Religious Conscience Amendment

This week, the United States Senate narrowly defeated an amendment sponsored by Senator Roy Blunt (R-MO) that was designed to overturn the provision in the Department of Health and Human Services' preventive services rule that requires Catholic institutional ministries to cover certain morally objectionable services.  On a vote of 51-48, the Senate tabled (ended debate on) the Blunt amendment.  All but one Republican Senator voted in support the amendment, and three Democrats – Sens. Bob Casey of Pennsylvania, Joe Manchin of West Virginia and Ben Nelson of Nebraska – voted to support it.  Action now moves to the House of Representatives, where the leadership plans to "mark-up" similar legislation (H.R. 1179) in committee and bring it to a floor vote.


 

February 10, 2012

Revision to Preventative Services Mandate

President Barak Obama took the national stage this morning to announce that his Administration is implementing a policy that “accommodates religious liberty while protecting the health of women.”

He explained that when HHS announced that religious organizations had an extra year to comply with the contraceptive services mandate it was because the Administration intended to take that time to work out concerns expressed by Church-affiliated organizations, such as Catholic hospitals.  In light of the brewing controversy generated by the HHS regulations, however, he has directed his Administration to work out the issue in weeks, rather than taking a year during the transition.

Although the final regulation will not be published until later today, reports out of the White House indicate there will be no change to the very narrow definition of “religious employer.”  Rather, the Administration is making an accommodation for “non-exempt religious organizations” through a new insurance scheme, which is described in a White House fact sheet as follows:

♦ The new regulation will require insurance companies to cover contraception if the non-exempted religious organization chooses not to.

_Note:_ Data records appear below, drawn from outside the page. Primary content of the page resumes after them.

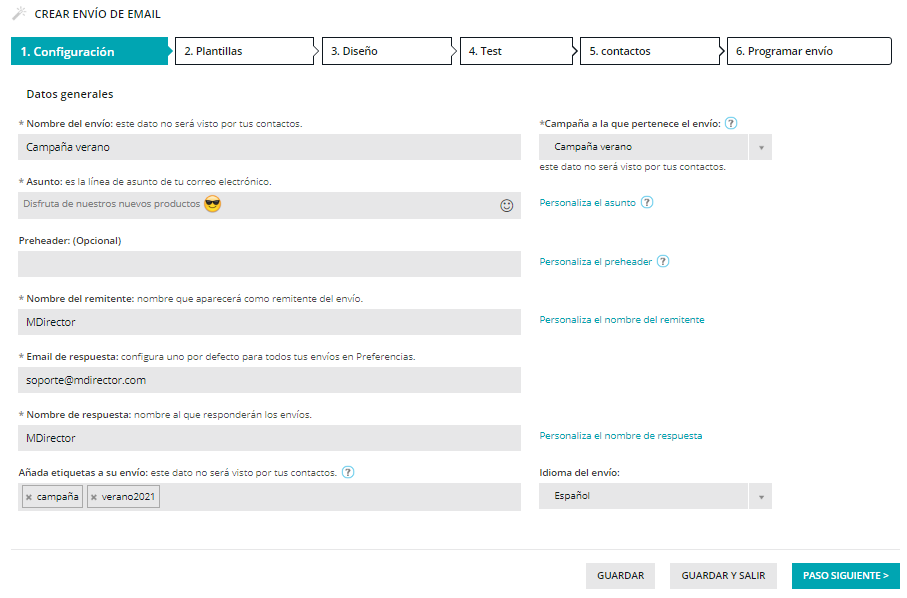Image resolution: width=907 pixels, height=598 pixels.
Task: Click Personaliza el nombre del remitente
Action: [621, 321]
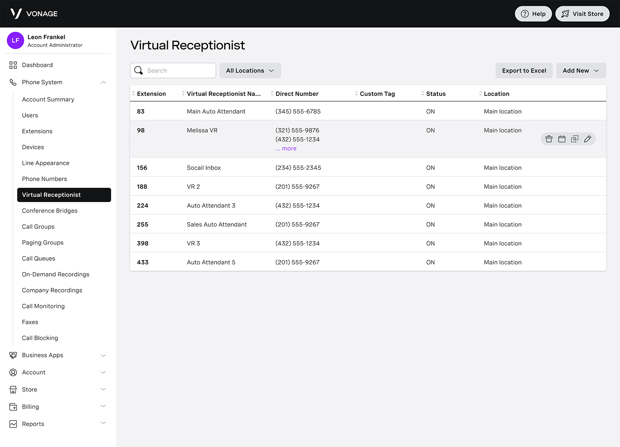The height and width of the screenshot is (447, 620).
Task: Delete the Melissa VR receptionist
Action: (549, 139)
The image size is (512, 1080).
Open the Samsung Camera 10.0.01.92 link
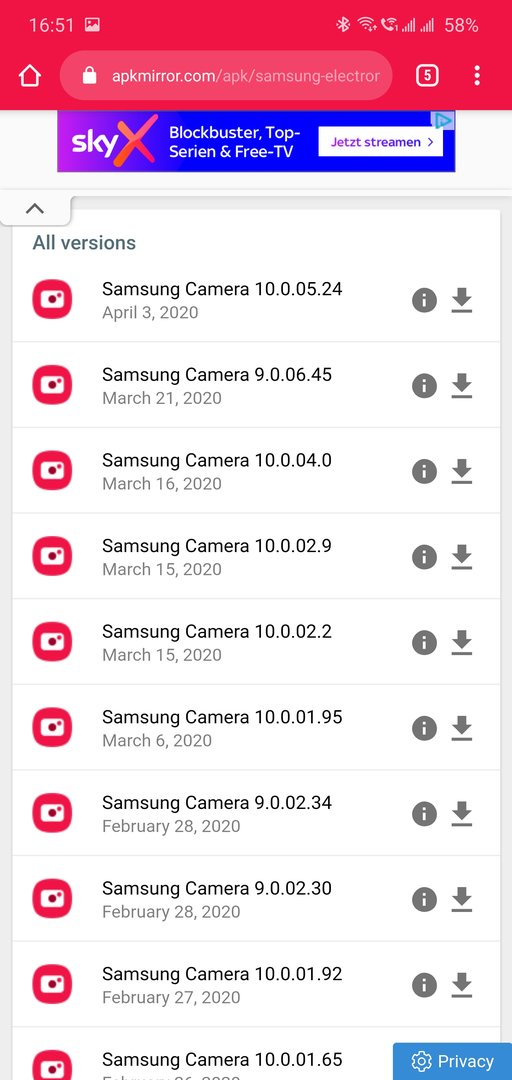point(222,974)
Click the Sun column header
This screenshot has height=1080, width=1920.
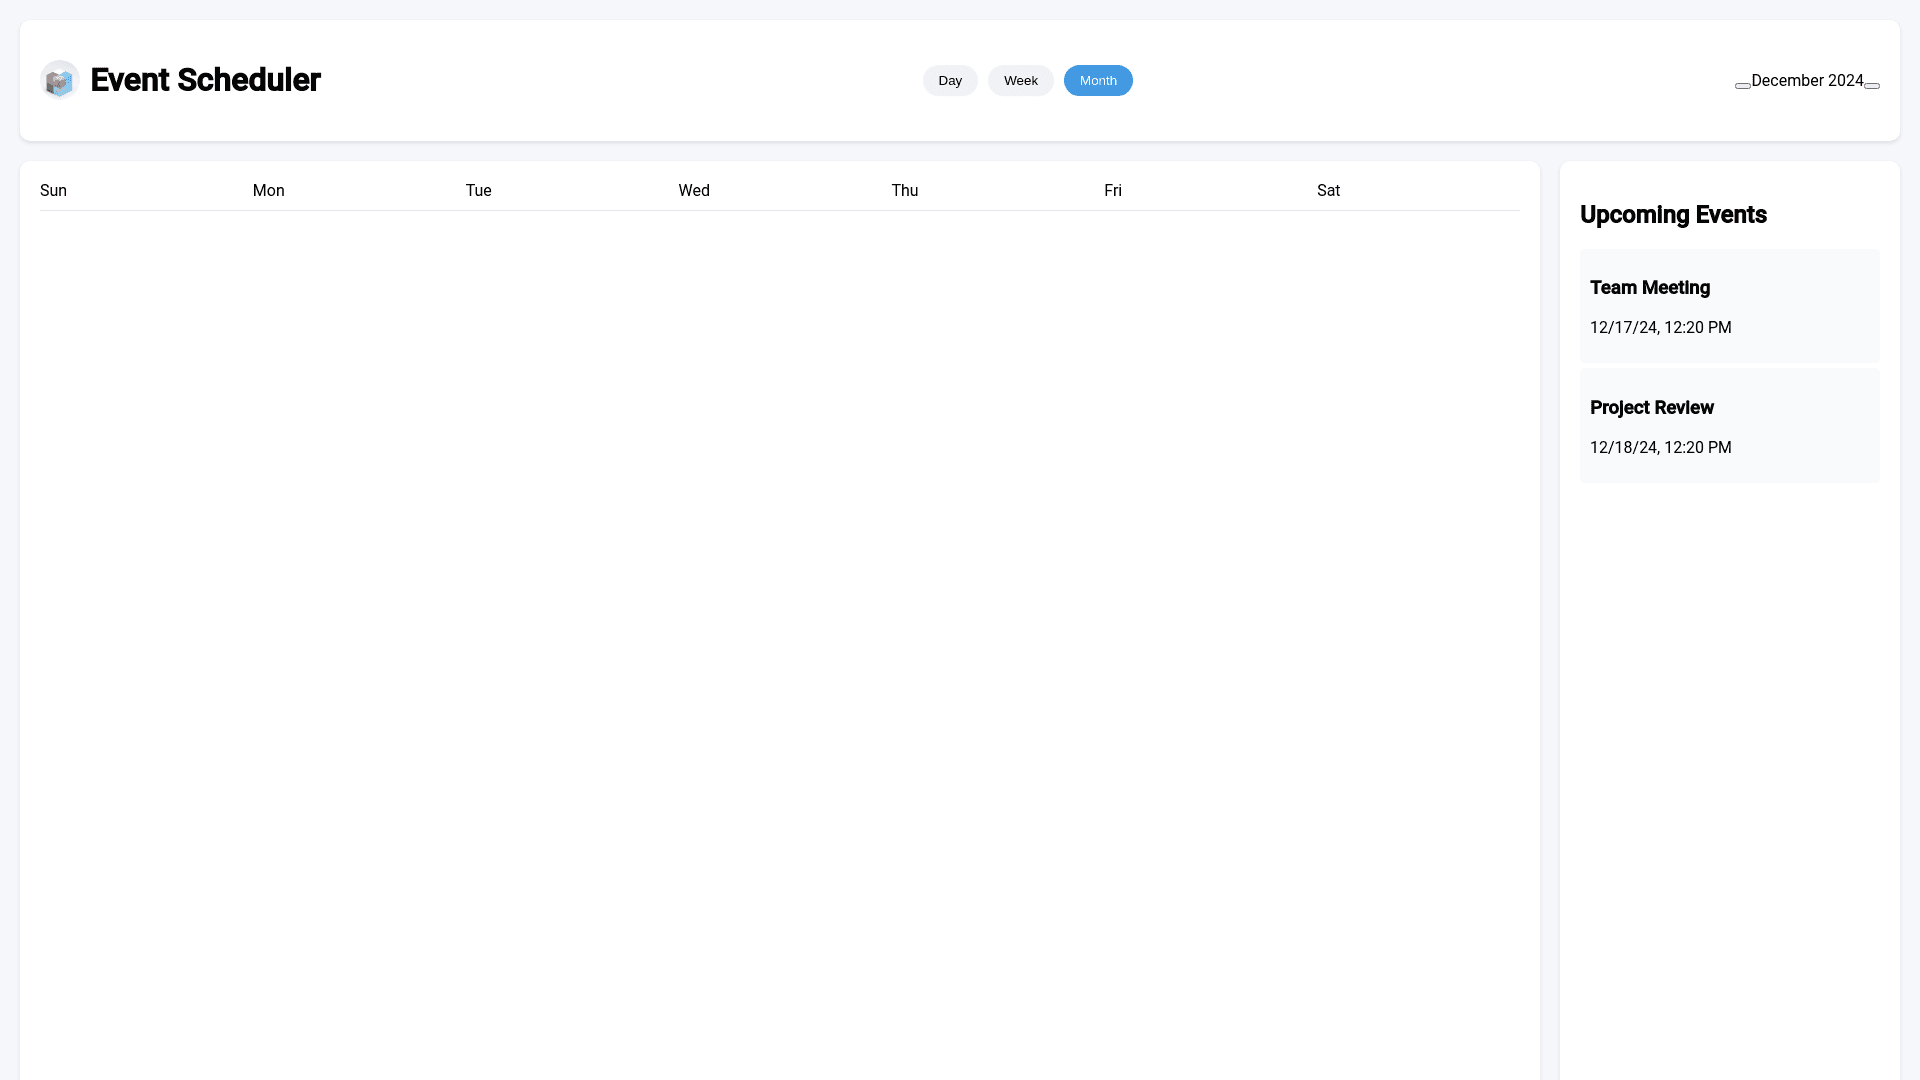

♦ Religious organizations will not have to provide contraceptive coverage or refer their employees to organizations that provide contraception.  

♦ Under the policy contraception coverage will be offered to women by their employers’ insurance companies directly and be free of charge.

♦ The new policy does not affect existing state requirements concerning contraception coverage.

Once the final rule has been published, we will provide additional analysis of the implications for the Catholic health care ministry.


January 20, 2012

HHS "Modifies" Preventative Services Mandate

The Obama Administration announced today that it was providing religious employers, who do not currently provide contraceptive coverage in their insurance plans an additional year to comply with theDepartment of Health and Human Services Secretary Kathleen Sebelius stated, “After evaluating comments, we have decided to add an additional element to the final rule.  Nonprofit employers who, based on religious beliefs, do not currently provide contraceptive coverage in their insurance plan, will be provided an additional year, until August 1, 2013, to comply with the new law.  Employers wishing to take advantage of the additional year must certify that they qualify for the delayed implementation.” Moreover, the Administration will require religious employers, exempt from the mandate under the Department’s very narrow definition of religious employer, to refer employees to providers that will provide contraceptive and sterilization services – “[The Department] intend[s] to require employers that do not offer coverage of contraceptive services to provide notice to employees, which will also state that contraceptive services are available at sites such as community health centers, public clinics, and hospitals with income-based support.”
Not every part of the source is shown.